Sufjan StevensCarrie & Lowell is heavy with questions and hopelessly in search of answers. The ceaseless search for meaning is not only a characteristic of art, but of faith, too, and Stevens has always used the language of Christianity, sometimes directly, to talk about life and love. And so, he's well-equipped to approach death — and specifically, the death of his mother, Carrie, who left his family when he was a baby. Carrie, who struggled with substance abuse throughout her life, later hosted young Sufjan for a few summers in Oregon with her new husband, Lowell. Stevens revisits this brief period in his life on Carrie & Lowell, setting out to make sense of Carrie’s death through this collection of songs, as rooted in Christian meaning as they are in reminiscence.

The songs are coded with recurring images — different species of birds are mentioned in passing throughout the album, as saviors or stand-ins for young Sufjan, before they glide out of view — biblical passages, buried memories, and, at his breaking point, plainspoken utterances of confusion and longing. Stevens has spoken about his lapse into drugs and "f---ing around" in the wake of his mother's death, in an attempt to connect more deeply with her. "Do I care if I survive this,” Stevens sings on "The Only Thing," a contemplation of suicide that, like most songs on the record, swings gently between brightness and crushing melancholy. "Bury the dead where they’re found / In a veil of great surprises / I wonder did you love me at all?"

The work itself took a toll on Stevens. "I fell deeper and deeper into doubt and misery,” he told The Guardian about the making of the LP. "It was a year of real darkness. In the past my work had a real reciprocity of resources – I would put something in and get something from it. But not this time.” Beside the rest of Stevens' output, Carrie & Lowell stands out for its sheer minimalism. Its closest neighbor is Seven Swans, a suite about love and faith, but even that record allows for back-up singers, splintering electric guitar and a clamor of clarinets.

Carrie & Lowell is all circular, fingerpicked chord progressions and dull grey atmospheres. The canticle guitar on "Should Have Known Better" conjures the solemn, reflective mood typical of the album, like an empty sanctuary; a soft tape hiss, like cold rain, and a piano line stabilize "Fourth of July." These somber passages recall songs like "Redford" and "Vito's Ordination Song" from Michigan, Stevens' first major effort. But elsewhere, as the record continues to explore its themes of forsakenness and loss, we find ourselves longing for some of Stevens' more baroque tendencies -- there may not be room for the ecstasy of "Come On! Feel the Illinoise!," but the layered, funeral banjo on "Casimir Pulaski Day" is missed, as are others of Stevens' weird, sublime compositional excesses.
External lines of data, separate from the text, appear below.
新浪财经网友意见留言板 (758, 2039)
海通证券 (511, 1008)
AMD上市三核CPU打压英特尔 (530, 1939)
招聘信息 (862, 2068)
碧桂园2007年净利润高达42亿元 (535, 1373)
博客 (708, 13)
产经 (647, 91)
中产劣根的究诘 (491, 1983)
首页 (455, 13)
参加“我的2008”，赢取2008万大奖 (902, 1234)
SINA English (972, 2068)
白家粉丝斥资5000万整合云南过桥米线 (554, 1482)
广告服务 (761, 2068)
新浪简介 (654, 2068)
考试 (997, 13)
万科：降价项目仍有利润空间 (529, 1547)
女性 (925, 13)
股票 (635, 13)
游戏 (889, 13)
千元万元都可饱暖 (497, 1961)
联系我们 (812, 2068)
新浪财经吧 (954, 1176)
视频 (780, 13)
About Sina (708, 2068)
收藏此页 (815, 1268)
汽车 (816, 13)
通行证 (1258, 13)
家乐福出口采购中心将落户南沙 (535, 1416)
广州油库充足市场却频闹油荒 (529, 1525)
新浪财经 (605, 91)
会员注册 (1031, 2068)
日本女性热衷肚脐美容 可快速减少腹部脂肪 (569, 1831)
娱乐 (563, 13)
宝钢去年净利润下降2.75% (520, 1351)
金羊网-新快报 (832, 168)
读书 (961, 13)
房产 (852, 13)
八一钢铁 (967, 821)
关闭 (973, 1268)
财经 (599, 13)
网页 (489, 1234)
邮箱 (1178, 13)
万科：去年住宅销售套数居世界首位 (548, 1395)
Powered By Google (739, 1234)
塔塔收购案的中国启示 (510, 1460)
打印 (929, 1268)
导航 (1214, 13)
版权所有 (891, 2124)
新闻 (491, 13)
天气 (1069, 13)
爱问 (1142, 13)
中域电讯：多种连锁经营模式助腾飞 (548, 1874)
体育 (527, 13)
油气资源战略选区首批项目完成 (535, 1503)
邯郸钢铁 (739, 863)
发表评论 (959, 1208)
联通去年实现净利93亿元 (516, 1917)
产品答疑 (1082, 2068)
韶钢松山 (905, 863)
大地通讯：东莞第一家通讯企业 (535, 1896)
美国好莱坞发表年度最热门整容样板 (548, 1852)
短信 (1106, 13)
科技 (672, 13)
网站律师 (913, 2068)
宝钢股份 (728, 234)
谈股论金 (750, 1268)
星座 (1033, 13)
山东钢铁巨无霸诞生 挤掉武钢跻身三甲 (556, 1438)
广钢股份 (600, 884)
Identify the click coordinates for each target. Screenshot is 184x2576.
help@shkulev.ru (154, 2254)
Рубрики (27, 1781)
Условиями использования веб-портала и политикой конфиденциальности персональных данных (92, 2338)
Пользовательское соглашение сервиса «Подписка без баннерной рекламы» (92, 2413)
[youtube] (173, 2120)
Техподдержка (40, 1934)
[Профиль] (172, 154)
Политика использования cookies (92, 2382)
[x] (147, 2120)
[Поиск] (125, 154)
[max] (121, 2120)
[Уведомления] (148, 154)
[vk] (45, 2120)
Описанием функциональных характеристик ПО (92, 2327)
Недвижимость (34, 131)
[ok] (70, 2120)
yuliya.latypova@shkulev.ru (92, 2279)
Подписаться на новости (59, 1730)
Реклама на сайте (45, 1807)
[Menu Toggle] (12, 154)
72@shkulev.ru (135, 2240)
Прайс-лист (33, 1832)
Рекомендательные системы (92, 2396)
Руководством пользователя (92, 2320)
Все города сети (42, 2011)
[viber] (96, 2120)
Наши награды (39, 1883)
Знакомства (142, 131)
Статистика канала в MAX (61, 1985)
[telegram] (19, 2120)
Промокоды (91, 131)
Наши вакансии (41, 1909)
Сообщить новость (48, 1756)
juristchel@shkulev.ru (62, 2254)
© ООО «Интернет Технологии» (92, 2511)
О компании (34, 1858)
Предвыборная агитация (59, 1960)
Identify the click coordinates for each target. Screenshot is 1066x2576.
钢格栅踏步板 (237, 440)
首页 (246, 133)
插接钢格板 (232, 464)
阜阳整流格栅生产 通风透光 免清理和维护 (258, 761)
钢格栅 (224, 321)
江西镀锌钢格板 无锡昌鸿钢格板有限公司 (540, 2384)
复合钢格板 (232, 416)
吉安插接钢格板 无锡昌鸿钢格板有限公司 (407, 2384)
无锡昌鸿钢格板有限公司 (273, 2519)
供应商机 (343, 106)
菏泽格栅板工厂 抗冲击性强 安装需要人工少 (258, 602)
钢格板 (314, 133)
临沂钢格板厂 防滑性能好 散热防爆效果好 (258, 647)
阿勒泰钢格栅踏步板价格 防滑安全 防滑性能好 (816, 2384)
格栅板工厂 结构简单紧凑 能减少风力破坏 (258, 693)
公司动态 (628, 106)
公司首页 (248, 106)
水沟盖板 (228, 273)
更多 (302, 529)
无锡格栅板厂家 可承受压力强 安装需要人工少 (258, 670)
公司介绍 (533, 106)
For awhile it was rumored this record would be the third installment in Stevens' promised series on every state in the U.S.; an ode to Oregon following his earlier Michigan and Illinois, in which Stevens' primary conceit is his own cleverness, each song nominally about a geographic place that's actually a love song or a confessional, adding a kind of kitschy counterpoint to his emotional forthrightness. Carrie & Lowell does speak of the swimming pools of Eugene and the Sea Lion Caves and the covered bridges of Cottage Grove. The stakes here are higher, though -- to yield something that's not merely an artifice but an actual, searching work of art.

And in that, it largely succeeds, as Stevens ponders his own behavior in the wake of loss, and, like a biblical hero, throws his hands up in despair and disbelief. But it feels like the seriousness of the task cost us the pleasure of hearing Stevens apply his best, most courageous musical tendencies.